Restrictions on the freedom to dispose of one’s succession by will (reserved portion).

Last update: 10/1/2012

The reserved portion, which limits the testamentary freedom, amounts to half of the legal inheritance share for descendants (see question 3 for information on the legal inheritance share) and, in the absence of descendants, to one third of the legal inheritance share which therefore goes to the ascendants. The surviving spouse receives half of his/her legal inheritance share. There is the possibility to decrease the reserved portion in the absence of family contact.

The beneficiaries of the reserved portion can waive the reserve, before the succession is opened, by a contract (notarial instrument) concluded between the future deceased and the future compulsory heir.

Detailed information

Is there a reserved portion set aside for heirs? What percentage of the estate does this reserved portion represent?

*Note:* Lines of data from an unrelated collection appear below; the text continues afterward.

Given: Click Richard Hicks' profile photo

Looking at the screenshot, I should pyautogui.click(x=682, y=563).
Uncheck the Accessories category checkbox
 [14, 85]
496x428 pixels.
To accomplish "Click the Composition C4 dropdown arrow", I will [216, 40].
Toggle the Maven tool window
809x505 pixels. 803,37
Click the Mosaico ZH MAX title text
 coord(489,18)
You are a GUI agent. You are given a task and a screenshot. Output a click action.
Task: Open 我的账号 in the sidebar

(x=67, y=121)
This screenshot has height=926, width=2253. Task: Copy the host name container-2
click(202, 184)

What is its legal nature?

The reserved portion to which the children and surviving spouse of the deceased are entitled corresponds to half of their legal portion of inheritance. Parents are only entitled to the reserved portion if the deceased has not left any children (§ 762 ABGB); in this case, it is the equivalent of a third of the legal portion of inheritance. The reserved portion is a debt claim against part of the financial value of the estate.

What is the procedure to be followed to assert a right to the reserved portion? What are the time limits?

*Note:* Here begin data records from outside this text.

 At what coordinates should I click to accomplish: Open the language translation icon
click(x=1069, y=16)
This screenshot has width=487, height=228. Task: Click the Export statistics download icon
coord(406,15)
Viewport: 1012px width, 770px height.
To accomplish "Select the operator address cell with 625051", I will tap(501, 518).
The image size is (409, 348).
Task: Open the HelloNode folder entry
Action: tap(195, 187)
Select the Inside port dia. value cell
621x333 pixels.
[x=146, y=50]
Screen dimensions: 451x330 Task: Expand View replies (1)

Heirs must assert their right to the reserved portion before a court within three years (§ 1487 ABGB). This period of prescription runs from the time the party entitled to inherit could have asserted his/her right.

Is it possible to renounce the reserved portion?

Any forced heir can renounce during his/her life his/her rights in this regard, by way of a notarial deed (Notariatsakt) or by filing a declaration before a court (551 ABGB).